The global defence sector has entered a structurally elevated growth phase, driven by persistent geopolitical conflicts, rapid technological modernization of weapons, and a multi-domain warfare. Global military expenditure surged at ~8.6% CAGR in the past three years as against a long-term average of ~4%. Countries are accelerating modernization across missile defence, UAVs, space systems, and electronic warfare. India, as a fourth largest defence spender in the world, stands at the center of this transformation. The country is transitioning decisively from being a major importer to building an indigenous defence industrial ecosystem. This shift is reinforced by the natural obsolescence of aging military assets and an unequivocal sovereign mandate for self-reliance. In our view, this will result in a sustained, technology-intensive capex super cycle for domestic defence industry, benefitting companies with high electronics content products, in line with the global trend. Domestic catalysts powering growth:

▪ Government policy support: Through policies such as DAP-2020, iDEX, SRIJAN, defence corridors (UP/TN), DPEPP-2020, TPCR-25, higher FDI, and import ban, domestic ecosystem building is being supported.

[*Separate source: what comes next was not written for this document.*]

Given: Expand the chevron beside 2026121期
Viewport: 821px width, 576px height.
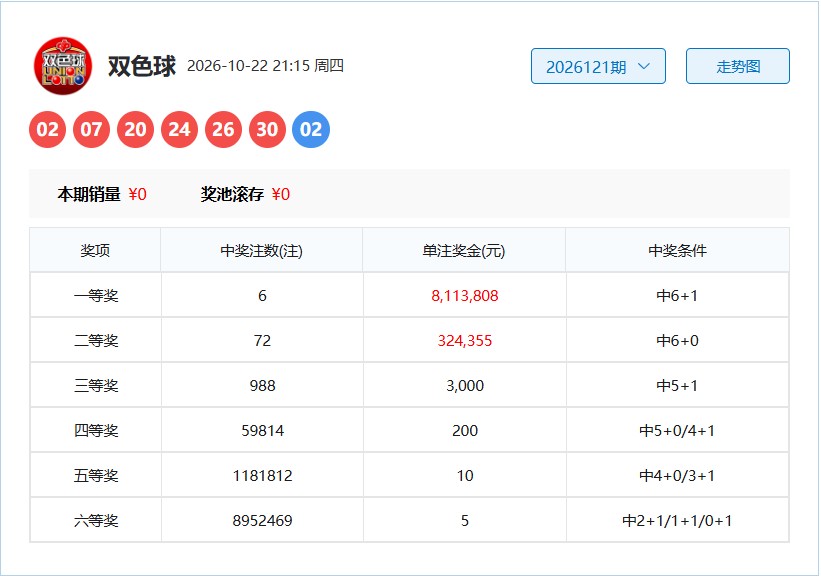Looking at the screenshot, I should point(644,66).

▪ Large indigenous programs: Key defence programs such as LCA Tejas Mk1A, Mk2, AMCA, QRSAM, Project Kusha, and P-75(I) provide long-term visibility of growth for the companies.

▪ Expanding MSME ecosystem: Rapid scaling of private players producing electronics, radars, UAVs, and avionics helps in the development of domestic industrial ecosystem.

Investment thesis

▪ Strategic moats: Barriers to entry are reinforced by deep tech collaborations with the DRDO and a clear government preference for domestic contract winners, creating a protected competitive landscape.

▪ Multidecadal visibility: Elevated orderbook to sales ratios, led by a large pipeline of complex platforms, ensure long-term revenue predictability.

▪ Margin expansion: The indigenization mandate is no longer just a policy tailwind; it is a margin expansion catalyst. Through localization of subsystems, and spares, integrators are capturing higher value-addition.

▪ Export-led scalability: Beyond domestic replacement, India is emerging as a cost competitive global hub. Exporting complete platforms (e.g., Akash, BrahMos, etc.) to friendly nations is a massive growth opportunity.

We believe that the expected sector growth trajectory offers a multi-year compounding story, combining sustained order inflows and efficient execution. We maintain a positive outlook on the sector and initiate coverage on eight companies (listed in table below). We prefer electronics value chain players and companies with proven technological capabilities to transition to a full solutions provider level from a subsystem manufacturer.